私は,声優さんの中で一番,川上とも子さんが好きなのですが,観鈴役のお芝居は本当に素晴らしいです。
非現実的でアニメチックな口癖を持つ観鈴を,現実に居るかのような「一人の女の子」として,愛おしく思えるから不思議です。
●夏とAIR
もう二度と戻れないあの夏に,とても大事なことを忘れてしまったんじゃないか……なんて。

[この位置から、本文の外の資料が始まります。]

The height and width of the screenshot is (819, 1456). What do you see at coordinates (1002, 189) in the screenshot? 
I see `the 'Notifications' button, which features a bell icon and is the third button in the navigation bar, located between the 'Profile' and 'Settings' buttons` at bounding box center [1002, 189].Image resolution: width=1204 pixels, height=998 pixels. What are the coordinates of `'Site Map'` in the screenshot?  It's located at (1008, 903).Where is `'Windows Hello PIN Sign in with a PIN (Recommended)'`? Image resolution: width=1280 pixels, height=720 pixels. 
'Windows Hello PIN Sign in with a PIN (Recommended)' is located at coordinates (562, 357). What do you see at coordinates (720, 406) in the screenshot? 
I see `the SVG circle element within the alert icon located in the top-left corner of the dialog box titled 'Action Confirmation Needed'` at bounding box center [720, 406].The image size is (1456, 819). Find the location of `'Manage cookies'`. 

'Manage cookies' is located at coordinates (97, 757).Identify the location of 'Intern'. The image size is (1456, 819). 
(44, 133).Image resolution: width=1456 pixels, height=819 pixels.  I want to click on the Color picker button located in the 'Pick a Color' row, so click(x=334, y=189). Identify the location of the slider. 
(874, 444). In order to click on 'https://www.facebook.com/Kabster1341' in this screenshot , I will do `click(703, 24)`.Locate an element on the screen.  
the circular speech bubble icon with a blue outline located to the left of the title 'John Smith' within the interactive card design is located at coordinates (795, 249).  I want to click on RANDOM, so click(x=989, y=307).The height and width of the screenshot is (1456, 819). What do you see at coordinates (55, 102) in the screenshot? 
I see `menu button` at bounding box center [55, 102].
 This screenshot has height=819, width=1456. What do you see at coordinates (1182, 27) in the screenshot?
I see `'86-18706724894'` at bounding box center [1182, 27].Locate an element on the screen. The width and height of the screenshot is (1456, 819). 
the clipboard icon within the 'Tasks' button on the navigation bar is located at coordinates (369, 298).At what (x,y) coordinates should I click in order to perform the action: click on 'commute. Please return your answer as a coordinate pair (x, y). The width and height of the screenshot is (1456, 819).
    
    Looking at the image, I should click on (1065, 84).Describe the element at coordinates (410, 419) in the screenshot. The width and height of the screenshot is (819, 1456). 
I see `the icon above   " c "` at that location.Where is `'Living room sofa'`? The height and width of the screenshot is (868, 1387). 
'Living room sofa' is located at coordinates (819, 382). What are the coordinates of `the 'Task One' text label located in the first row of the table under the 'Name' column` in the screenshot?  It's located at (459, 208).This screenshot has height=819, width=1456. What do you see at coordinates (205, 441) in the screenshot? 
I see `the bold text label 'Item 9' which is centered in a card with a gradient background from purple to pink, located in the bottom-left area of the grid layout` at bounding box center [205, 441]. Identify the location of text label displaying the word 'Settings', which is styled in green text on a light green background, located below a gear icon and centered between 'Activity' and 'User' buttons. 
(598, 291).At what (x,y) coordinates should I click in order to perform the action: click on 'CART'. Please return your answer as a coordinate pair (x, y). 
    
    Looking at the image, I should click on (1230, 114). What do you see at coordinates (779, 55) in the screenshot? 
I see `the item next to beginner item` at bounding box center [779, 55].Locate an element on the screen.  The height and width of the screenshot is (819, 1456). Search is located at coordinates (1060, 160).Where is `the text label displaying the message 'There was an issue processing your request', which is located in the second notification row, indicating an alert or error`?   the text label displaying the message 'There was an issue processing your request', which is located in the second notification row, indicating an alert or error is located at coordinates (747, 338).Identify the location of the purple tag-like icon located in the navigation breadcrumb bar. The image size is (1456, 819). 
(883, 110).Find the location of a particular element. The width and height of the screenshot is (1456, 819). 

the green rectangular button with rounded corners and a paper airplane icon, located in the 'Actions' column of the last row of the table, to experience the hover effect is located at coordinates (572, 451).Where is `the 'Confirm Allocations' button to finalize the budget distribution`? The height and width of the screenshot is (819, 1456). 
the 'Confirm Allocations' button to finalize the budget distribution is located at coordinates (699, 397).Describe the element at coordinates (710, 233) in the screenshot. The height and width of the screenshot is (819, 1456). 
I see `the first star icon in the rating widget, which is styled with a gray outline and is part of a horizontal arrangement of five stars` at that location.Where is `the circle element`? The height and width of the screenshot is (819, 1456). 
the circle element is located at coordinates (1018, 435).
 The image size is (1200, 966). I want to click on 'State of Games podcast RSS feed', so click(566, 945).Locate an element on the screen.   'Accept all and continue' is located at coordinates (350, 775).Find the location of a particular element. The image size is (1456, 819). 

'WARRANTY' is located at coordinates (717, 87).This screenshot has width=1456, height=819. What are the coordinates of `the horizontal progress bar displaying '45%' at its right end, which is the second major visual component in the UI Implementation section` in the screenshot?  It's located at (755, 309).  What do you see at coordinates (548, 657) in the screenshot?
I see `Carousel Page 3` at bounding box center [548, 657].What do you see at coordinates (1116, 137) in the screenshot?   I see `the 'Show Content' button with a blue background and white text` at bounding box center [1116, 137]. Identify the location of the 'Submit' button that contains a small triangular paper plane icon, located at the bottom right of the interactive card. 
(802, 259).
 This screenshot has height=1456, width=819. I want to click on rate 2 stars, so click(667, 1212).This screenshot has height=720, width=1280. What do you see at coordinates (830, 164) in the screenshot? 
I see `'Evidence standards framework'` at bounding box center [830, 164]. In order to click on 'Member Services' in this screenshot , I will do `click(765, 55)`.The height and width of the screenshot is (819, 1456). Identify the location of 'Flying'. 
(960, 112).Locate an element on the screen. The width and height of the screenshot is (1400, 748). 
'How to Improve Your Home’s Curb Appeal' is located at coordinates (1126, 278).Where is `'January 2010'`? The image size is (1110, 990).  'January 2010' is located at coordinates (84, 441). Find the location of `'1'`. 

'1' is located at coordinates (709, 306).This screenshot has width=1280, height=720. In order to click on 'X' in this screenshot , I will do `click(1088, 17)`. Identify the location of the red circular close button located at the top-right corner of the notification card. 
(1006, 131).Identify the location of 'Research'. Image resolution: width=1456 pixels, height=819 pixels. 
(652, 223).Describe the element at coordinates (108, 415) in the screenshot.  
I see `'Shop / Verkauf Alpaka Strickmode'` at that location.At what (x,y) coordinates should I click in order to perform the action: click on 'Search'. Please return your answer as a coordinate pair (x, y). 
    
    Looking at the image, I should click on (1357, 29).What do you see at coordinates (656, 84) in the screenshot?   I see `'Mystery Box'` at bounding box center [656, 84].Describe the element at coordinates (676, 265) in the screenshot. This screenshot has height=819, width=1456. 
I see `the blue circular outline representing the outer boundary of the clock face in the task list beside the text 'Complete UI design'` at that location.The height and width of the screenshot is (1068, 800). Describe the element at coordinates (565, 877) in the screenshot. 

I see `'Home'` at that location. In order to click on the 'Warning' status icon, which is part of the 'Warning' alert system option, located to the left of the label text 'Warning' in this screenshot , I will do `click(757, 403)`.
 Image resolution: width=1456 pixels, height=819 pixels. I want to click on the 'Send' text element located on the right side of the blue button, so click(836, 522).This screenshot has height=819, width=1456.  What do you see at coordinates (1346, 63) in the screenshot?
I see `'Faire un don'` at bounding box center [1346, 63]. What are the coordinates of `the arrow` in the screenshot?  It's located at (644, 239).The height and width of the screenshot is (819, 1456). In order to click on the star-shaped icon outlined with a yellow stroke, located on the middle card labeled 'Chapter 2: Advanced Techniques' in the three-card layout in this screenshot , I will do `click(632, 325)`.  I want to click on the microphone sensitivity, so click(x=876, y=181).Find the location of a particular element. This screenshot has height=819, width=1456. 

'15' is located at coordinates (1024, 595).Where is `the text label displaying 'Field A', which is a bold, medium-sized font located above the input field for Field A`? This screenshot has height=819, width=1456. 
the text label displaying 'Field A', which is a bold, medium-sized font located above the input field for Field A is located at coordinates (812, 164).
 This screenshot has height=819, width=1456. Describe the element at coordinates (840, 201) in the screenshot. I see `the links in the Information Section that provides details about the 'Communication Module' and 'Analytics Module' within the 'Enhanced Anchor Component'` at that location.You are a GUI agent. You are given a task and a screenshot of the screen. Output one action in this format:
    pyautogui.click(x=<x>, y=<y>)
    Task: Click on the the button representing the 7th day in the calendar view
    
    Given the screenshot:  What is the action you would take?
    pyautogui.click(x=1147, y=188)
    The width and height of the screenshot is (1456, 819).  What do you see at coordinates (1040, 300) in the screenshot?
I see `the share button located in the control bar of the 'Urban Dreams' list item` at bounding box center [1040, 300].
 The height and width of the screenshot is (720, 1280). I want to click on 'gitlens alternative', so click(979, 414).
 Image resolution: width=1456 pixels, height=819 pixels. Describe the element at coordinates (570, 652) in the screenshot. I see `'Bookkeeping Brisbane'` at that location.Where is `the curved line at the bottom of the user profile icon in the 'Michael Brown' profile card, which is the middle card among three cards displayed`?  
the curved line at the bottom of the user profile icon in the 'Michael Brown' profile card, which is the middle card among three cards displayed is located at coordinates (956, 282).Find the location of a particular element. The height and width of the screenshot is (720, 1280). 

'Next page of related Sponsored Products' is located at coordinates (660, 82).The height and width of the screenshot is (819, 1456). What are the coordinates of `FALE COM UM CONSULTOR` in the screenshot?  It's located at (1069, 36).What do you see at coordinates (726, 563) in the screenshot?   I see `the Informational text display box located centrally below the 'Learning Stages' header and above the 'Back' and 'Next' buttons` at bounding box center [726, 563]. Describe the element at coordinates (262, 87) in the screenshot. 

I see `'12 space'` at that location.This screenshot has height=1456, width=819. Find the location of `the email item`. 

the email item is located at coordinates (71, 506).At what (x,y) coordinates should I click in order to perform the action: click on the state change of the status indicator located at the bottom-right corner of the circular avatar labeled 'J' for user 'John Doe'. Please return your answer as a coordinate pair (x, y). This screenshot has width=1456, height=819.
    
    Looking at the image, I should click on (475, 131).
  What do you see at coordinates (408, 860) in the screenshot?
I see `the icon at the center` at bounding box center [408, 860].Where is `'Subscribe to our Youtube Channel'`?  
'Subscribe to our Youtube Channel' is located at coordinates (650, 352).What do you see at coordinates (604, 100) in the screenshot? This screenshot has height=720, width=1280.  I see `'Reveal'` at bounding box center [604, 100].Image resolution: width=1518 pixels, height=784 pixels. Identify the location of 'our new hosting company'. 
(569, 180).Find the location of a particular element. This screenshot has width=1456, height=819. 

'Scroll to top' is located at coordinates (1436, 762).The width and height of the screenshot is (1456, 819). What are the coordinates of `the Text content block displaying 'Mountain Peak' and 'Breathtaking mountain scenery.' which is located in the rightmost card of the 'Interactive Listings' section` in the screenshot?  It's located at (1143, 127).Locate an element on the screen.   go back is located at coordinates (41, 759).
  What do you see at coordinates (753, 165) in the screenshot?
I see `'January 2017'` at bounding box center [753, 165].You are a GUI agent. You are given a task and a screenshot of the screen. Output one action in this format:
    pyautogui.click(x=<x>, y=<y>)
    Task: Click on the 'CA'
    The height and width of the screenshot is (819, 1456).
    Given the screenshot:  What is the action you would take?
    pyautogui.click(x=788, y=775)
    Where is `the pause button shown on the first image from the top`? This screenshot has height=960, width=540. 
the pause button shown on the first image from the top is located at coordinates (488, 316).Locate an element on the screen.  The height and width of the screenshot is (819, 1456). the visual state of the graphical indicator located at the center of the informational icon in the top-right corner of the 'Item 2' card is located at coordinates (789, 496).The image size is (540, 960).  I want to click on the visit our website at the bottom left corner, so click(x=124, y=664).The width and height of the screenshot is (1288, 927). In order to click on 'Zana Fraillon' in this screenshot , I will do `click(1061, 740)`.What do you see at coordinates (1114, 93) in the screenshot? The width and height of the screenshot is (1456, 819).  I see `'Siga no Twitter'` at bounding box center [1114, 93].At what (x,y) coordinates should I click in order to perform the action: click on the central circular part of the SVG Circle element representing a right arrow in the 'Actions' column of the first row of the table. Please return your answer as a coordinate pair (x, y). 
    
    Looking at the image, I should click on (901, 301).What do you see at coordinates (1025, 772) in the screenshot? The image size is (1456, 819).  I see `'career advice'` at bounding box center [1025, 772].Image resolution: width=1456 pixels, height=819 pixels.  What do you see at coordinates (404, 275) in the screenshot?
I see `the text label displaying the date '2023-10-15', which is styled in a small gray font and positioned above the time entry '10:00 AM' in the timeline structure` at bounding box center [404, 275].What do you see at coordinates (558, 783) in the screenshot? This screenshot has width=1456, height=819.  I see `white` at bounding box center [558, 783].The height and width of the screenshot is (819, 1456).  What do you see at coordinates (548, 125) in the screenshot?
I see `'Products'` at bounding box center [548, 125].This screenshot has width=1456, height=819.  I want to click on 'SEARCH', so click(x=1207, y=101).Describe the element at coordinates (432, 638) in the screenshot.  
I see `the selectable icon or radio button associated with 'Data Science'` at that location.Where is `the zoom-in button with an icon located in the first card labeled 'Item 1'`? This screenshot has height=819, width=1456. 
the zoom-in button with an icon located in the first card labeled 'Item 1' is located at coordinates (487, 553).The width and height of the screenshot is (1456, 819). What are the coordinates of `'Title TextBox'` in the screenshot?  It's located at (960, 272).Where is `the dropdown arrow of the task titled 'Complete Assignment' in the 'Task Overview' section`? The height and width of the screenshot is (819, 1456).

そんな漠然とした,退廃的な喪失感とAIRという物語の相性は抜群です。
AIRを一度プレイすれば,鳥の詩のイントロが聴こえると,じりじりと照る夏の日差し,草むした線路,海風,ほこりっぽくて古びた商店,ヒグラシの鳴き声……。
自分自身の持つ夏の記憶すべてが鮮明に蘇り,愛おしく感じることでしょう。
●あした家族
主演映画「あした家族」が,本日7月9日(土)〜7月15日(金)の毎晩19:00から,大阪のシネ・ヌーヴォXという映画館で上映されます。血のつながっていない3人の姉弟が,家族を作るお話。私は妹の「やよいちゃん」という女の子を演じています。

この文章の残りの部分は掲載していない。